As a budding young artist in the '50s, Fletcher co-founded the legendary Men of Art Guild (MOAG), in San Antonio, TX.  A native of the city, Jack was part of a coterie of talented artists. The guild provided the first venue of its kind for artists, a place where they could come together and talk, drink, argue, and of course create art. MOAG helped transform San Antonio from a sleepy backwater province to a place where art and the artist mattered.

Jack was an angry man usually fueled by scotch, but at some point in his life, he became even more bitter.  Once he got a call from a gallery that told him a client was interested in buying one of his works and wanted to know if they could meet him. Fletcher promptly showed up and said, "if someone wants to buy my art it must not be good enough" and he took it home. 

Go figure.

What were his demons?  His passions?  His fears?

In his last years, he no longer showed his work but keep painting at light speed.


Fletcher began his career in art as a teenage cartoonist with membership in the Ink Slingers, a national organization in the 40s.  He studied at the Warren Hunter School of Art in SA. After serving in the Air Force during WW2 he attended Trinity University, where he was the staff cartoonist for the school paper.

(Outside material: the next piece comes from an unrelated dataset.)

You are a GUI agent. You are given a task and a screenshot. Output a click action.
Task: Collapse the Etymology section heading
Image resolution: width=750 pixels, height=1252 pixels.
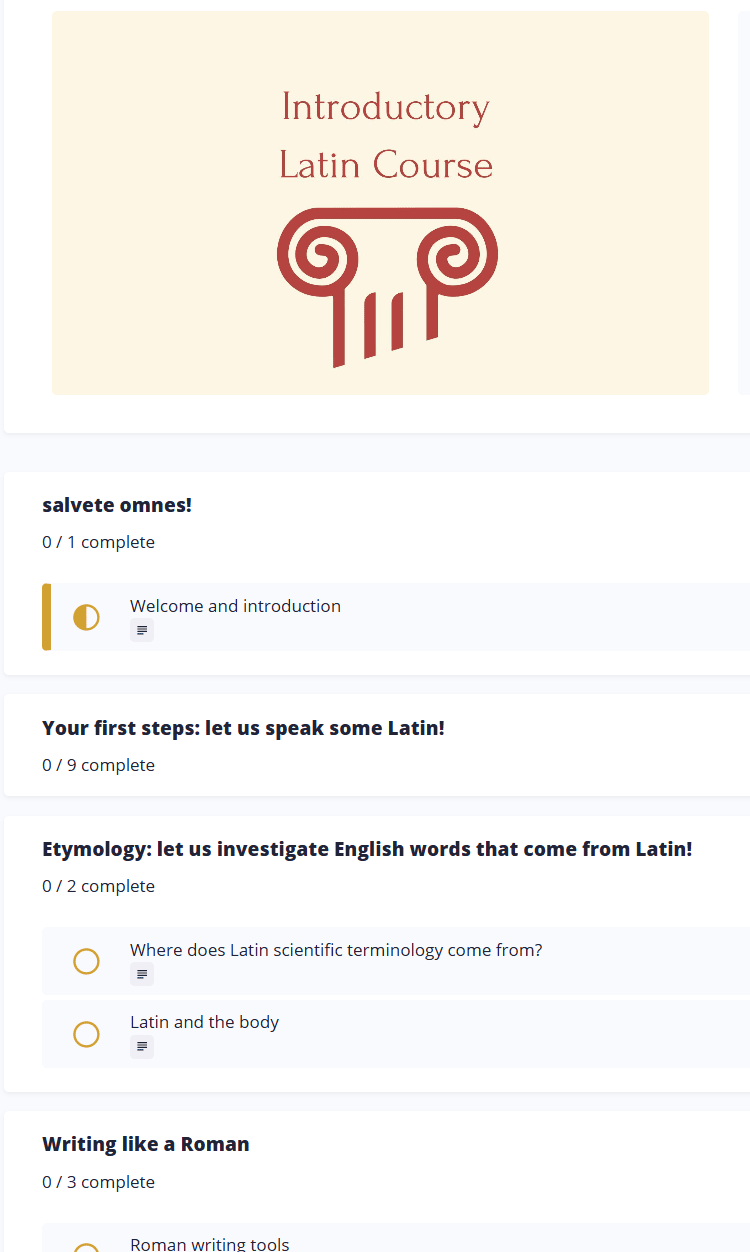click(x=367, y=849)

He also attended The Art Center School in San Antonio, Texas, and The Student Art League in New York.

His paintings, collages, and other works had been exhibited and purchased by museums and collectors throughout the state, and nationally.

For years Fletcher carried on a correspondence with famed artist Robert Rauschenberg, by whom he was deeply influenced. You can see Rauschenberg's touch, in part, in the sardonic titles Jack gave his paintings.

Viewing Fletcher's works is like glimpsing some macabre dreamscape, where El Greco meets Dali where even mundane objects become vaguely menacing.

What the hell is he trying to tell us? The dark imaginings of some disturbed soul? The twisted commentary of a twisted world?  Or are we meant to just laugh? 

Of course, now, we can never know.

Mary, his oldest, has cried too many tears over this madman that was her dad and it's way past time to let him go.  By releasing Jack's brilliant and creative works, Mary, an artist in her own right seeks to share Jack's art so long hidden from the world.